Alfred George Buckham (6 November 1879 - 21 September 1956) was a British photographer who specialised in aerial photography.

==Career==
Buckham was born in London in 1879. He began his career in photography in 1905 and joined the Royal Naval Air Service as a reconnaissance photographer in 1917. He became the first head of aerial reconnaissance for the Royal Navy in the First World War and later a captain in the Royal Naval Air Service.

Buckham was involved in nine crashes, eight of which saw him relatively unscathed. After the ninth, however, he had to have a laryngectomy and breathed through a small pipe in his neck for the rest of his life. Despite this, he carried on his aerial photography career, often in very perilous conditions. He felt the best shots were made standing up, writing "If one's right leg is tied to the seat with a scarf or a piece of rope, it is possible to work in perfect security". He was discharged at the end of 1918 as one hundred per cent disabled and was described as being 'unable to speak'.
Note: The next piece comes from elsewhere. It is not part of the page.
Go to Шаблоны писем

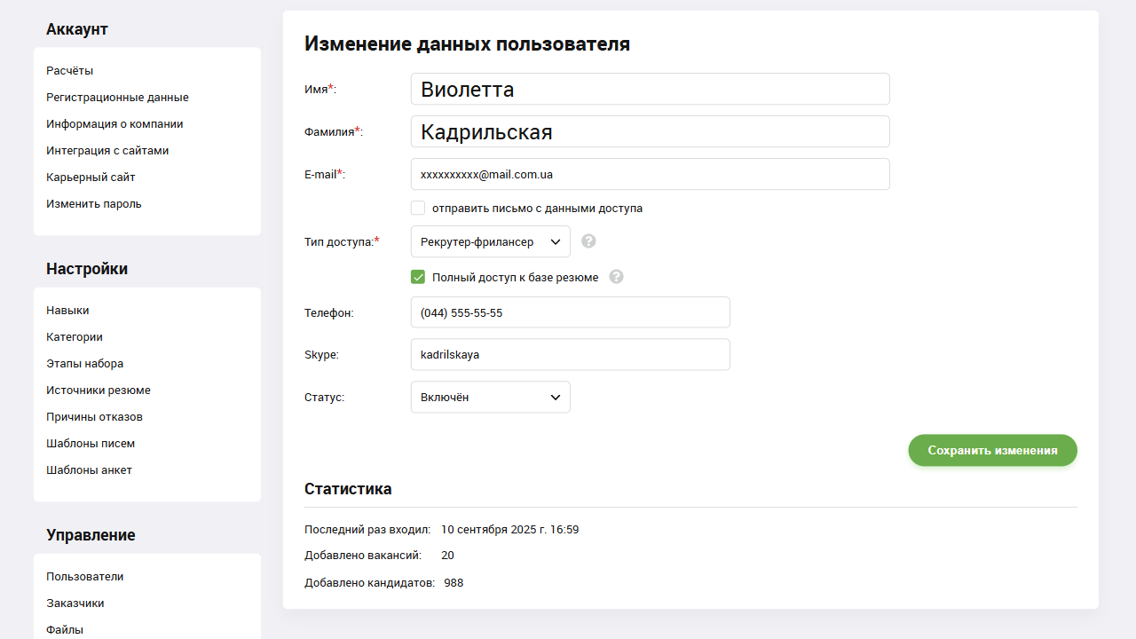point(90,443)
He joined the Royal Photographic Society in 1913 and gained his Fellowship the same year. and published in the Society's Photographic Journal. He was also a member of a number of a number of other photography organisations including the Borough Polytechnic Photographic Society where he was secretary and also lectured on photography and the Society of Night Photographers and participated in its exhibition of 1912. He was also active in the RPS's Affiliation scheme for photographic societies and was elected as an executive committee member in 1911.

During his lifetime he also exhibited his work widely in photographic society exhibitions including that of the Royal Photographic Society. He also exhibited his aerial photographs at the Camera Club in 1929. His photography was shown in an exhibition of aerial photographs held by Rice and Harper Ltd in their Armstrong-Siddeley showrooms in Guildford in 1934.
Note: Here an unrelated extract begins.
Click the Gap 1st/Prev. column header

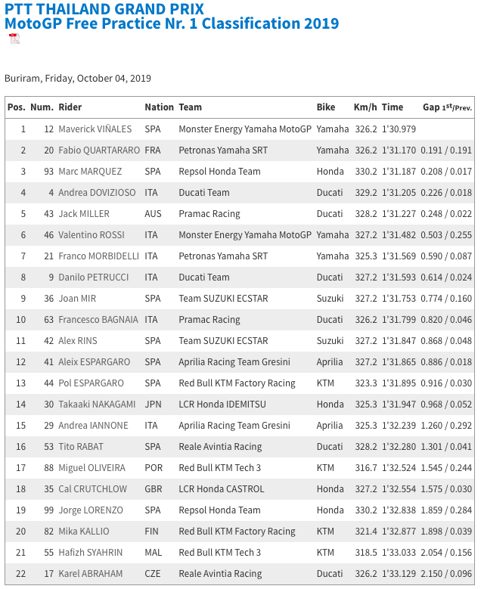[x=447, y=107]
Buckham spoke at the National Smoke Abatement Society in 1935 where he discussed the effect of smoke on aviation and its impact on his aerial photography.

==Legacy==
Buckham's photography is held in various collections including the Scottish National Portrait Gallery, the Royal Photographic Society Collection, and others. His work has been widely exhibited, including in the Royal Photographic Society exhibition Photogenic and the Scottish National Portrait Gallery's The Fine Art of Photography in 2002. Buckham will be the subject of a solo exhibition, "Alfred Buckham - Daredevil Photographer," until April 19, 2026 at the Scottish NPG.

== Death ==
Buckham died in 1956, aged 76. He left a widow, Grace Marianne, and a son.

==Bibliography==
- A Vision of Flight: The Aerial Photography of Alfred G. Buckham. Stroud, UK: The History Press, 2008. ISBN 978-0-7524-4430-7.